The software fastp (https://github.com/OpenGene/fastp) was used for the adapter trimming and quality control of the raw paired-end reads with default parameters. Briefly, clean reads obtained by removing adapter reads and low-quality reads (quality score < 20) were used to do de-novo assembly with Trinity (http://trinityrnaseq.sourceforge.net/). Then the assembled transcripts were assessed and optimized with BUSCO (Benchmarking Universal Single-Copy Orthologs, http://busco.ezlab.org), TransRate (http://hibberdlab.com/transrate/), and CD-HIT (http://weizhongli-lab.org/cd-hit). All the assembled transcripts were searched against the NCBI protein non-redundant database (NR, ftp://ftp.ncbi.nlm.nih.gov/blast/db/), Swiss-Prot (http://web.expasy.org/docs/swiss-prot_guideline.html), Pfam (http://pfam.xfam.org/), Clusters of Orthologous Groups of proteins (COG, http://www.ncbi.nlm.nih.gov/COG/), GO (Gene Ontology, http://www.geneontologo.org), and KEGG (Kyoto Encyclopedia of Genes and Genomes, http://www.genome.jp/keeg/) databases using BLASTX to identify the proteins that had the highest sequence similarity with the given transcripts to retrieve their function annotations. A typical cut-off E-value < 1.0 × 10−5 was set.

The differentially expressed genes (DEGs) were obtained by differential analysis software DESeq2 (http://bioconductor.org/packages/stats/bioc/DESeq2/) according to the standards of p-adjust < 0.05 and | log2 (fold change) |≥ 1.5, and the functional enrichment of the DEGs was analyzed by Gene Ontology (GO, http://www.geneontology.org/) and Kyoto Encyclopedia of Genes and Genomes (KEGG, http://www.genome.jp/kegg/).
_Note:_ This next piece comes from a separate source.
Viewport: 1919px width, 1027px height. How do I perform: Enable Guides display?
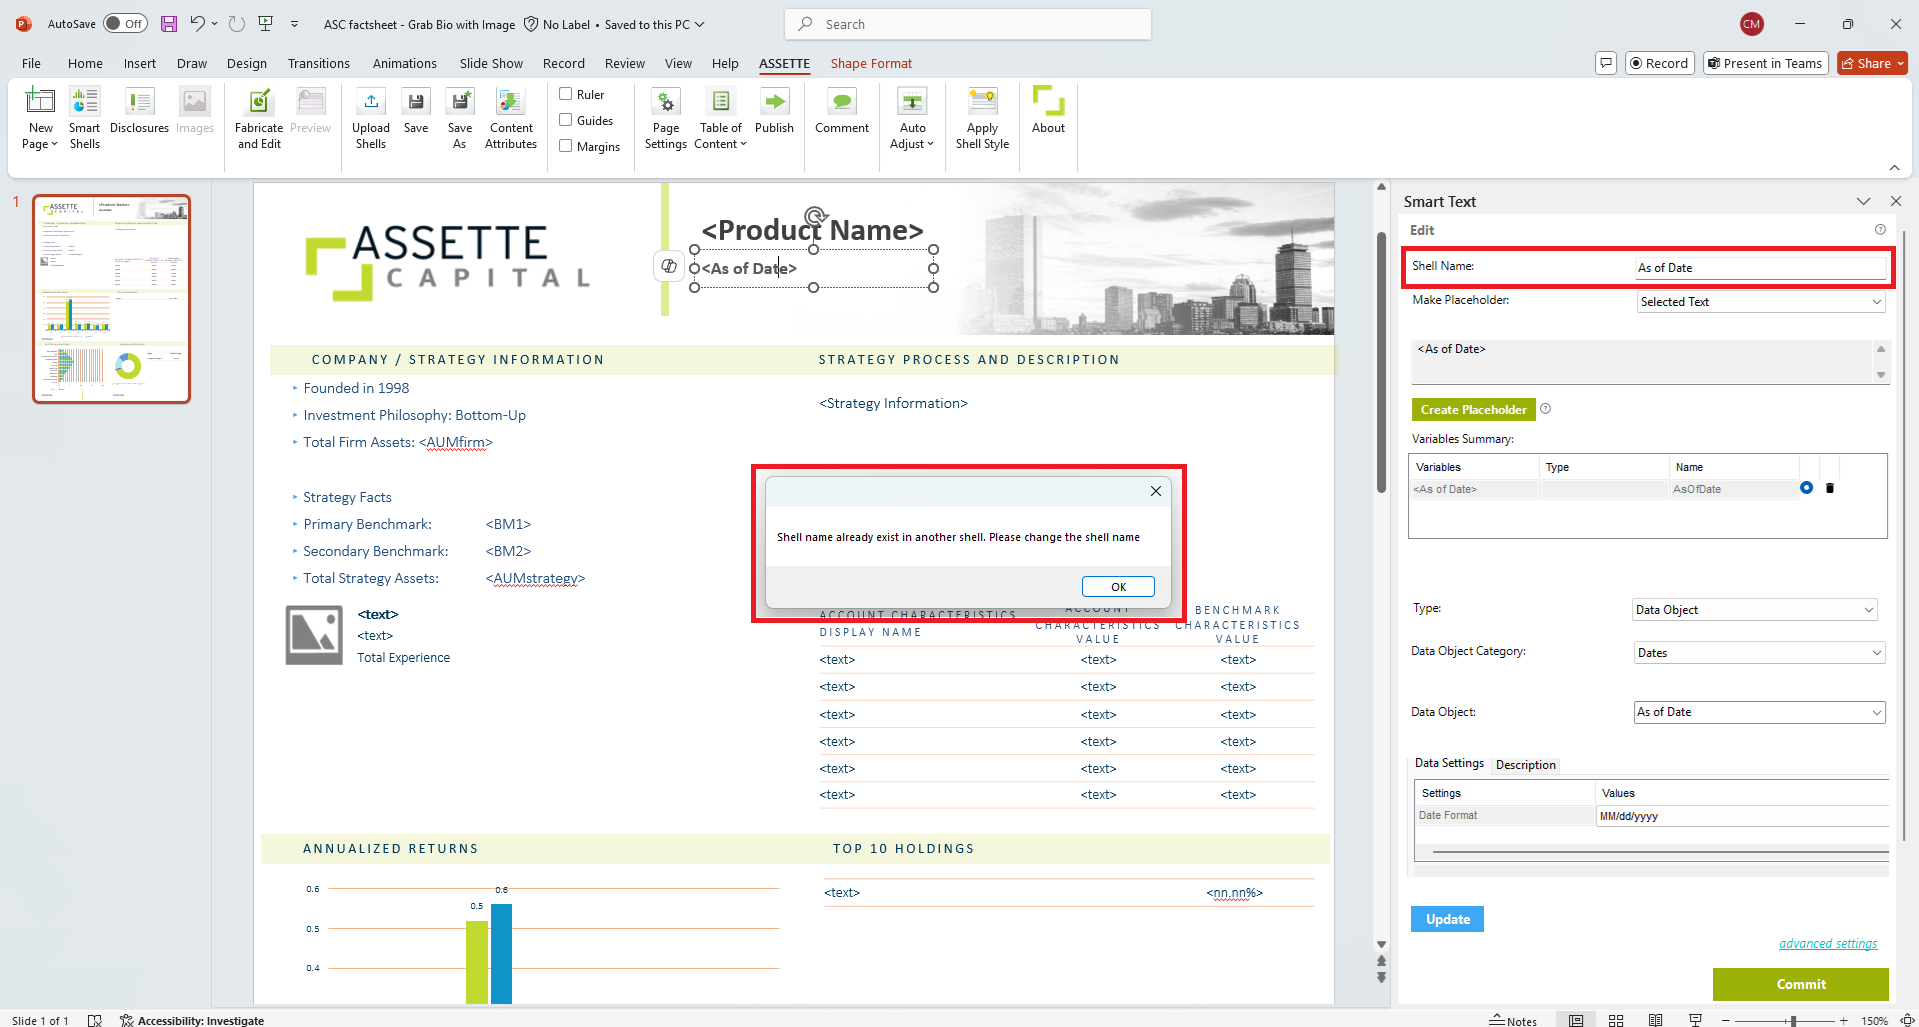pyautogui.click(x=566, y=119)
Quantitative real-time PCR validation

Samples of algal cells grown under the photoheterotrophic and the autotrophic conditions were harvested and were used for qPCR validation. RNA extraction and RNA quality check were conducted as previously described. The Hifair® III 1st Strand cDNA Synthesis SuperMix for qPCR (gDNA digester plus, Yeasen, Shanghai, China) was used for reverse transcription of 1 µg of total RNA according to manufacturers’ instructions. The quantitative real-time PCR (qRT-PCR) for gene expression assay was performed using Hieff® qPCR SYBR® Green Master Mix (No Rox) (Yeasen, Shanghai, China) on a quantitative thermal cycler (Light Cycler 480II, Roche, Basel. Switzerland). Specific primer pairs were designed for each target gene through Primer Premier (version 5.0) software (PREMIER Biosoft, San Francisco, CA, USA) using known sequences in the NCBI database (Supplemental Table S3). The qRT-PCR conditions were as follows: preincubation at 95 °C for 5 min, followed by 40 cycles at 95 °C for 10 s, annealing temperature (corresponding specific primer pairs) for 20 s, and 72 °C for 20 s. Melting curves were systematically monitored (temperature gradient at 0.5 °C/s from 60 to 95 °C). Using 18S as reference genes, the genes were quantified using the 2−∆∆Ct value method according to Pfaffl (2001). The value of algal cell in the autotrophic condition was assigned as an arbitrary value of 1.

Statistical analysis

All of the experiments were repeated 3 times independently (three separate flasks analyzed at the same time), and data were recorded as the mean with standard deviation (SD). The growth data and nutrient parameters were subjected to one-way ANOVA (analysis of variance) followed by the post hoc (Duncan’s multiple range test) to test the effects of trophic treatment on algal growth and nutrient contents. Differences between genes validated were identified by independent t-test. Statistical analyses were performed using SPSS software (version 26.0, IBM, Armonk, NY, USA), and a p-value < 0.05 was considered statistically significant. The threshold for the DEG identification and the KEGG pathway enrichment were set at p-values < 0.05 corrected by the Benjamini and Hochberg correction method.